20 Mart 2010 Cumartesi

Oltalar Elimizde


Bilen bilir, balık tutmayı seviyorum. Gidiş dönüş yollarında türlü badireler atlatsam da, dizime kadar çamura batsam da, şakır şakır yağan yağmur dört saat tepemden geçse de, her hafta cumadan başlıyorum "pazara hava güzel olsa bari" diye dualar etmeye.

En sık sorulan soru; çıkan balık yeniyor mu? "Yemişim balığını" diyip kısa kesmek istesem de, el mecbur uzun uzun anlatıyorum: "Maksat balık yemek olsa, pazarda markette kasa kasa var. Bizim gayemiz, haftanın bir günü de olsa dört duvar içine kısmayalım. Gözümüz yeşil görsün, kulağımız su sesi duysun, ciğerimize oksijen, zihnimize muhabbet girsin" diye. Tuttuğumuz balıkları geri salıp geliyoruz zaten :)

Suda yüzen olta mantarının, yeryüzündeki en etkili narkotik olduğunu düşünüyorum. Daha doğrusu o mantara bakarken hiçbir şey düşünemiyorum da, durumu sonradan bu şekilde yorumuyorum. Ha tıkladı, ha yemi aldı, ha dibe batırdı derken hiçbir şey düşünemez oluyorum. Zaten istediğim de bu ya. Kafa geçici de olsa, 90'lık RAKS boş kaset gibi oluyor.

Meteorolojiye göre, yarın sürprize mahal yok. Hayat başka bir sürpriz yapmazsa, gayrıresmi olarak kapamadığımız av sezonunu yarın resmen açıyoruz. Bugünden alışverişimi yaptım. Yeni olta, yeni misina, mantarlar, iğneler hepsi tekmil hale geldi. Balık avında yeni uğurdur derler. Öyle umayım ben de.
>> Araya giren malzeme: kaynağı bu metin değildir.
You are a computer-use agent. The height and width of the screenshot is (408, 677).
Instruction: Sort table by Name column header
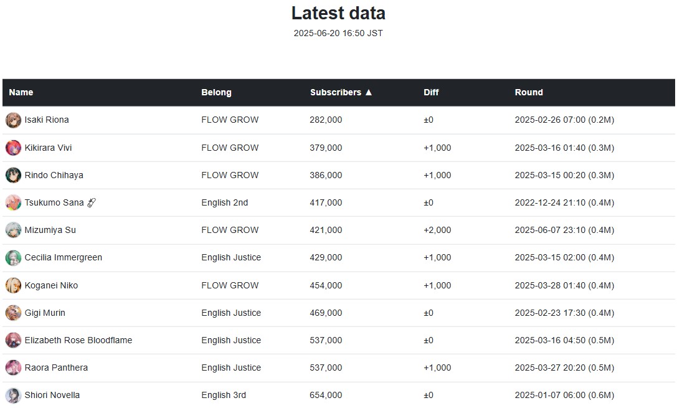21,92
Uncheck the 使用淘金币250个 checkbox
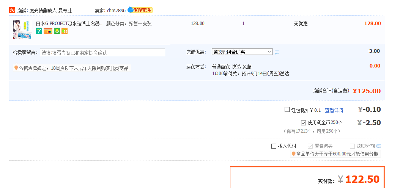This screenshot has width=400, height=188. (x=303, y=123)
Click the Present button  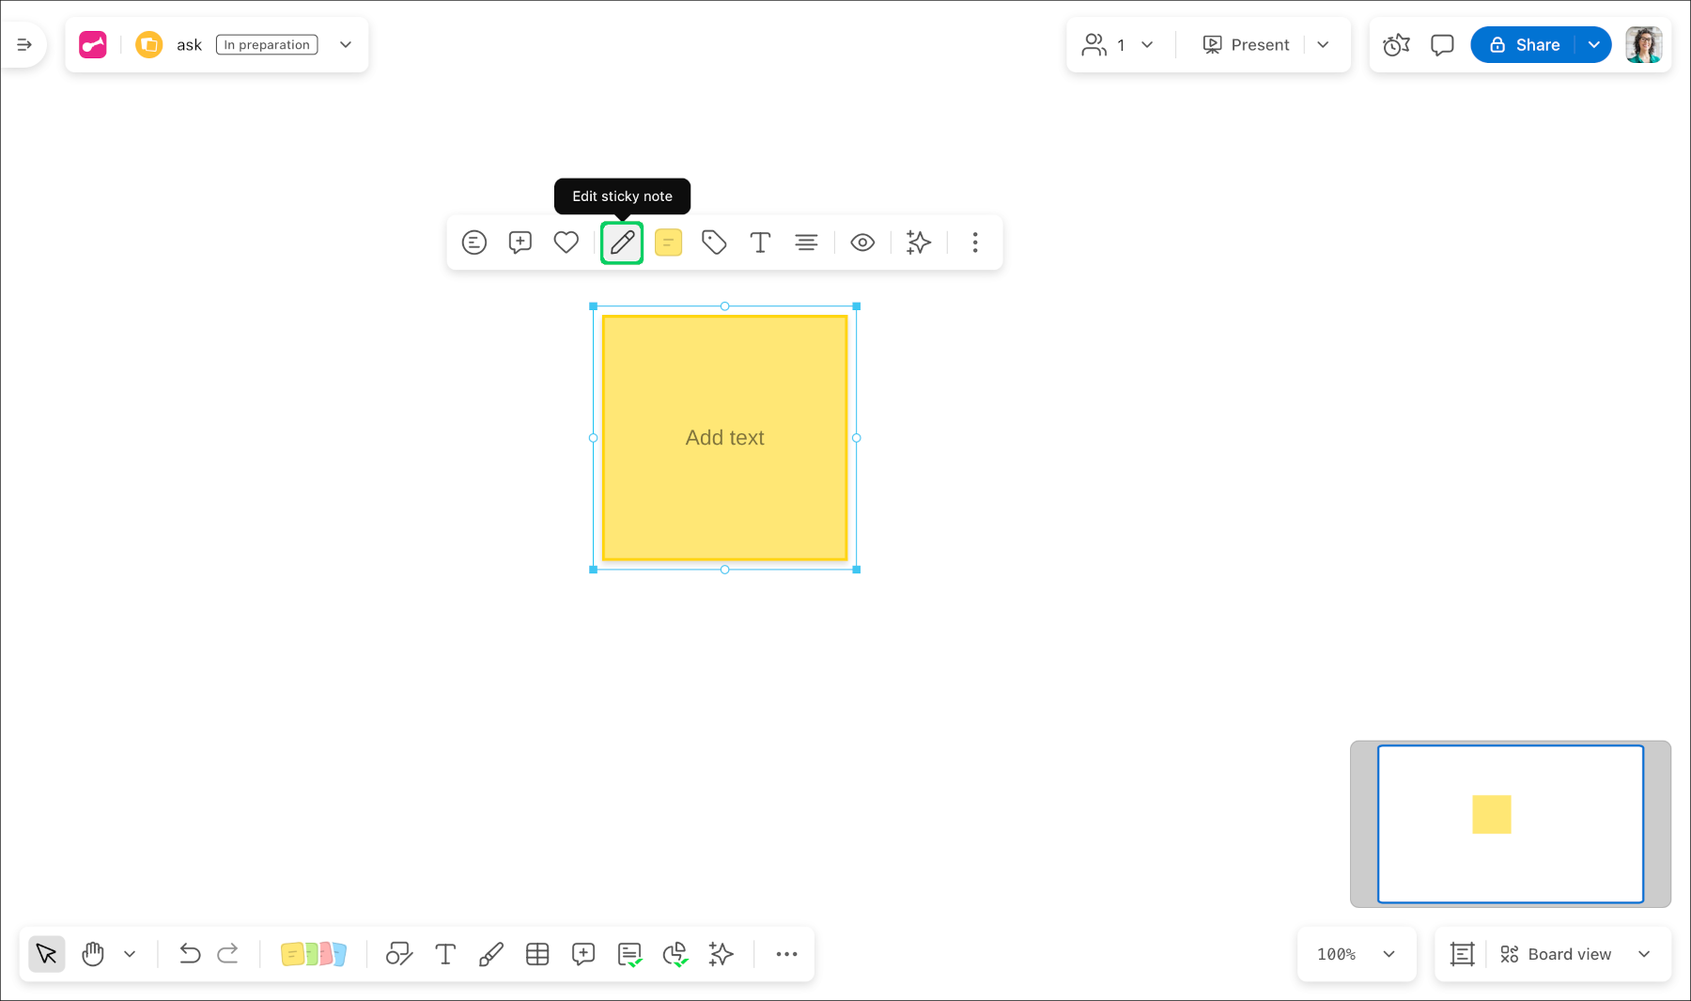click(1246, 45)
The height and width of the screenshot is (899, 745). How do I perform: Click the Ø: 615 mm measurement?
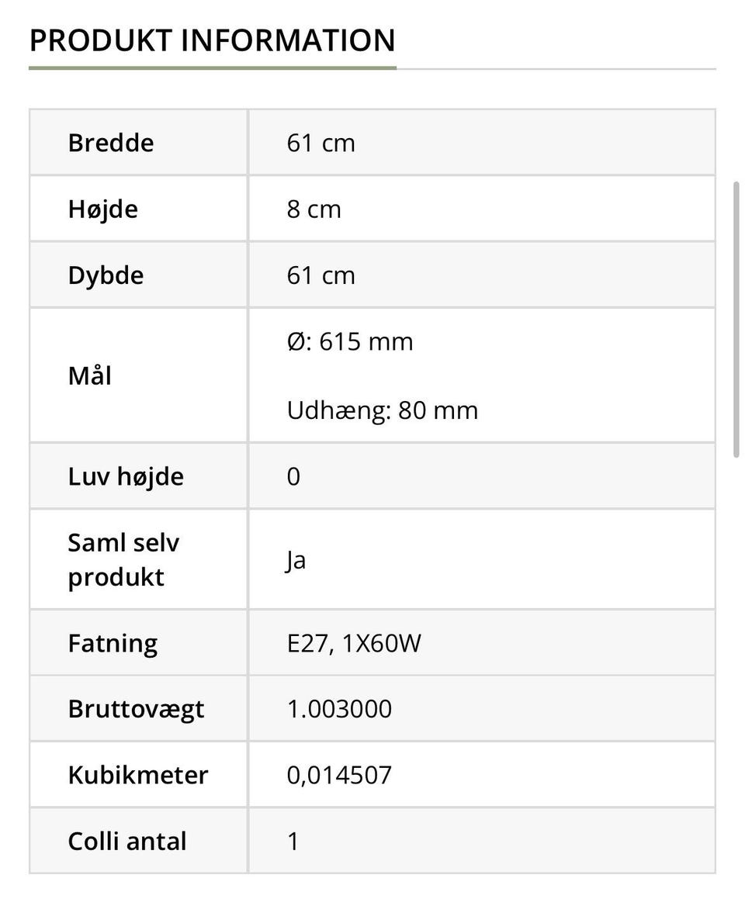point(350,342)
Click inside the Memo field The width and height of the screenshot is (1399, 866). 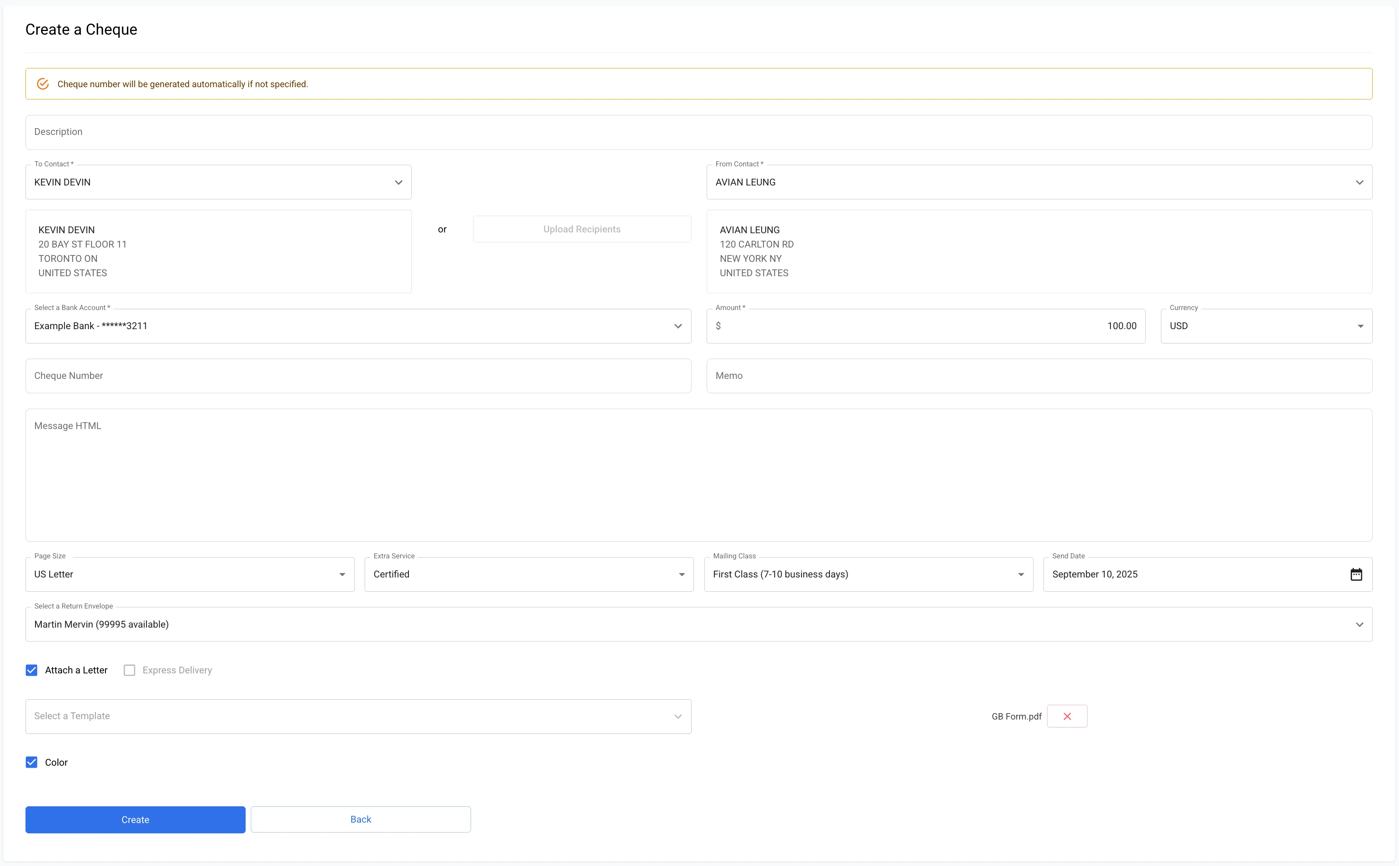point(917,376)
Ne denir? Vira Bismillah :)

4 Mart 2010 Perşembe

Geri Yükleme Noktası

Yeni sayfa, yeni sayfa derken...
Kaldığım yerde araya ayraç koymayı unutuyorum ben.

Nerede kaldığını unutup her seferinde başa dön, her seferinde bir daha oku. Okuduğum kısımdan aklımda hiçbirşey kalmamış olacak ki, her seferinde biraz daha geriden alıyorum hatırlayabilmek için.

Yeminle iş değil!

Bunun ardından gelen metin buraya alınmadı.